Le moral des ménages - Eric Reinhardt
« Un monde d'illusions. La middle class est un monde d'illusions.»
Ce roman, le second de l'auteur mais le premier écrit à la première personne, est un long monologue, le monologue désabusé de Manuel Carsen, chanteur méconnu qui vient de se faire plaquer par sa femme, et auteur de trois disques vendus à quelques milliers d’exemplaires ; un monologue qui s’adresse à Sandra, Telma, Clervie, Viriane, ... longue litanie de maîtresses éphémères aux prénoms improbables ; un monologue qui le plonge dans les années soixante-dix et une enfance dont il ne s’est jamais vraiment remis, entre un père timide et introverti et une mère castratrice, un foyer de la classe moyenne qui vit dans un pavillon de (lointaine) banlieue.

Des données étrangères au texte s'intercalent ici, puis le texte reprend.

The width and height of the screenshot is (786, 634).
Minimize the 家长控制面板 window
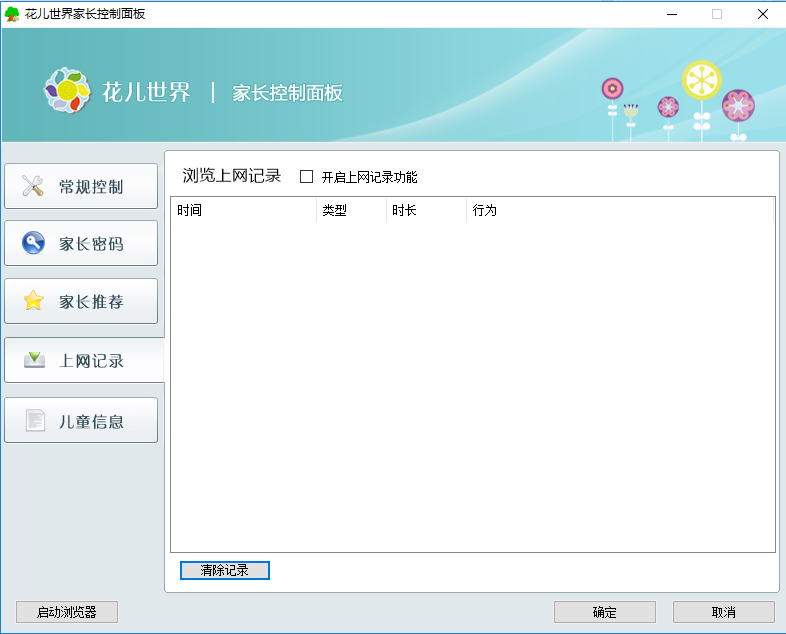coord(671,14)
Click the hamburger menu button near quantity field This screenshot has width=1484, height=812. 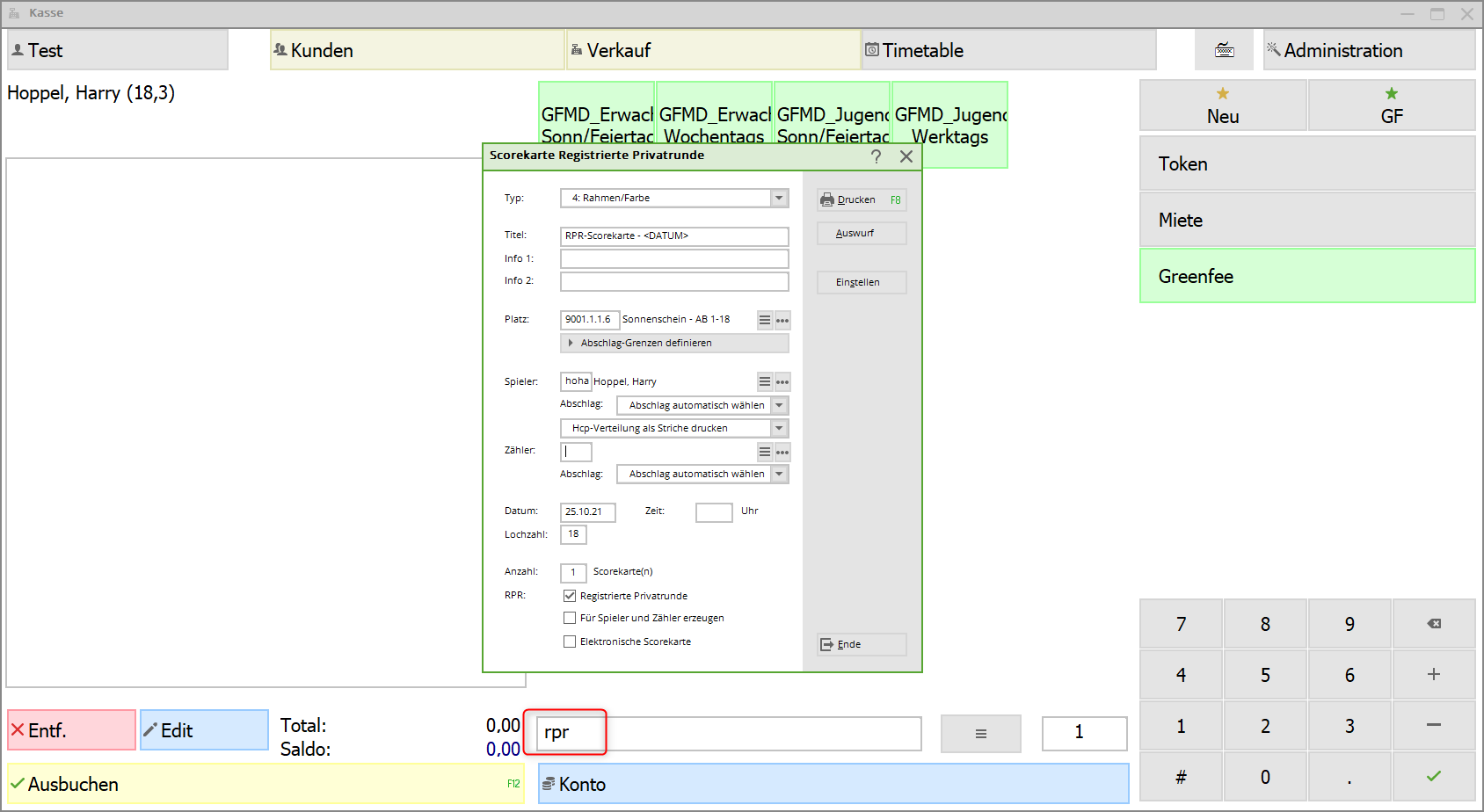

Ce roman m’a paru très différent de tout ce que j’ai lu de l’auteur jusqu’ici : moins lyrique, beaucoup plus drôle, mais d’un humour caustique et cinglant. Nous sommes dans le domaine de la tragi-comédie, entre burlesque et pathétique, entre anecdotes hilarantes et confessions bouleversantes. Le père du héros subit une longue succession de déceptions et d’échecs professionnels dont il doit rendre compte tous les soirs à sa femme, ajoutant la honte à l’humiliation. La mère, une angoissée qui imagine toujours le pire, est obsédée par les économies et impose à sa famille un incroyable régime de restrictions budgétaires.
« L'endurance de cette austérité confine au martyre. Une telle ascèse économique, une telle rigueur existentielle, un refus si total des plaisirs de la vie, un jansénisme aussi radical, même Pascal, même mère Angélique, l'abbesse de Port-Royal, ne les ont pas assumé avec un tel respect des résolutions les plus rigoristes, sans entorse d'aucune sorte. Pour ma mère et ses voisines, le principe de plaisir n'existe tout simplement pas. Elles ne mesurent pas leur bonheur à la fréquence ou à l'intensité des plaisirs qu'elles s'octroient. A l'instar de l'indicateur du moral des ménages concocté par l'INSEE, leur moral est conditionné par un ensemble de données strictement matérielles, économiques et conjoncturelles. »
Manuel, lui, aurait tant voulu être différent, réussir, devenir un artiste, mais c’est un raté, comme son père, et il rumine son échec avec une bonne dose d'autodérision, un échec qui se cristallise dans le meurtre (fantasmé) de Michel Delpech, et une haine de la famille qui s’incarne dans une détestation du modèle familial : goût pour l’argent, obsession de normalité, incapacité dramatique à rêver.
« Pourtant, c'est pas faute de l'avoir prévenu. Je lui ai toujours dit qu'il y arriverait jamais. Il faut savoir protéger ses enfants. Il faut les empêcher d'échafauder des rêves, comment dit-on.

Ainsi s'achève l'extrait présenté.